LGBT teaching protester leads campaign to ban Islam film

The Cineworld chain of cinemas (17 theatres) has pulled the film. The Vue chain (220+ theatres including a cinema near me, and the branch in Leeds) continue to show it, and it will continue next week. It’s a niche interest film anyway so I wouldn’t expect it to be showing for much longer. But it running its course is one thing; bowing to pressure from the mob is another.

From the Times and Radio Essex

Cineworld has cancelled screenings of a film about the daughter of the Prophet Muhammad which has led to protests outside some cinemas and been branded “blasphemous” by a Muslim council.

The cinema chain said it made the decision to remove The Lady Of Heaven, which was released on Friday, “to ensure the safety of our staff and customers”.

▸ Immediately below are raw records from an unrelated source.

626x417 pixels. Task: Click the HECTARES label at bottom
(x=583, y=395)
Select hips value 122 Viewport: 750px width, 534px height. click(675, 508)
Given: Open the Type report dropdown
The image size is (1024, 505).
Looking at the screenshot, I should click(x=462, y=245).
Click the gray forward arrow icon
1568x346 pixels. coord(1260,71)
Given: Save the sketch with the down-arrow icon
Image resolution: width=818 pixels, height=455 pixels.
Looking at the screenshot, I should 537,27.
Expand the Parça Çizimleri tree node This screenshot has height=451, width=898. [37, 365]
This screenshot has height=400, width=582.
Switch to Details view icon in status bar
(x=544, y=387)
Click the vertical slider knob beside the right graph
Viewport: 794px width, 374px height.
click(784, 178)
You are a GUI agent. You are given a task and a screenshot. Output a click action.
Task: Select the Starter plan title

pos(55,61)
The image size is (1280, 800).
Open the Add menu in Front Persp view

A Cineworld spokesperson told Sky News: “Due to recent incidents related to screenings of The Lady Of Heaven, we have made the decision to cancel upcoming screenings of the film nationwide to ensure the safety of our staff and customers.”

More than 120,000 people have signed an online petition describing the film as “racist” and calling for it to be removed from all UK cinemas, and protests have taken place in Bradford, Leeds, Sheffield, Bolton, Blackburn and Birmingham.

And in a letter to Cineworld shared on its social media sites, the Bolton Council Of Mosques said the film had caused “much distress to Muslims across the globe”.

Vue, another cinema chain, has also reportedly pulled some screenings, although the film is still listed at some venues. A spokesperson for the chain said: “Vue takes seriously the responsibilities that come with providing a platform for a wide variety of content and believes in showcasing films of interest to diverse communities across the UK. Vue will only show a film once the BBFC (the independent British Board of Film Classification) has assessed and rated a film. The Lady of Heaven has been BBFC accredited and is on show in a number of our cinemas. Decisions about how long a film remains on show are taken on a site-by-site basis and based on a variety of commercial and operational factors.”

… a House of Lords peer has described the decision to remove the film as “disastrous” for the arts and “dangerous” for free speech, and critics of the decision have hit out at the film’s “censorship”. Baroness Claire Fox said the decision to remove the film from cinemas was “disastrous for the arts, dangerous for free speech, a lesson to those who argue identity politics are no threat to democracy”.

And some 3,000 people have signed an online counter-petition calling for the film to be supported by UK Cinemas, arguing that “taking it down due to online mobs and bullies is not befitting of a free and progressive country such as the UK”.

Malik Shlibak, The Lady Of Heaven’s executive producer, told Sky News that the publicity surrounding the controversy was introducing more viewers to the film. However, he said that “dictating” what people “can and cannot watch, what we can and cannot discuss, is a very dangerous thing . . . the solution isn’t to stop talking about things that they don’t want us to talk about. The solution is to talk about them, to prove and show that we are an open, free society, we are tolerant people.”

Which brings us to the report from The Times about one of the men behind the demands to remove the film.

A Muslim protester who once harangued a Labour politician over the teaching of LGBT issues in schools has emerged as a leading campaigner for a film about Islamic history to be pulled from cinemas.

Shakeel Afsar, 35, warned that there would be “repercussions” for screenings of The Lady of Heaven as hundreds of demonstrators turned out in Bradford, Bolton, Birmingham and Sheffield to picket cinemas.

Afsar, a property developer who has been a continuous and vocal presence at demonstrations against LGBT teaching in schools, appeared yesterday on Press TV, an Iranian government-owned channel, saying that Birmingham “will not tolerate” disrespect shown to the prophet.

“There will be outcomes from your actions. You will have repercussions from your actions,” he said. “We have been trained from birth that we must defend the honour of our prophet and we will lay our life on the line.”

In late 2019 Afsar was permanently banned from protesting outside Anderton Park primary school in Birmingham after months of hostilities at its gates.

He was also for his behaviour during the Batley &Spen by-election last June, when he confronted the Labour candidate Kim Leadbeater, sister of the murdered MP Jo Cox. Leadbeater had to flee in a car as while Asfar shouted at her.

Another leader of the protests is Abdul Haleem, an imam from Bradford.  In a video from one cinema demonstration, he is seen screaming into a megaphone, saying that he will not rest until the film is banned across England. Haleem runs al-Islam Productions, a YouTube channel on which he has published a video entitled “Why are Shia kafir [infidels]?”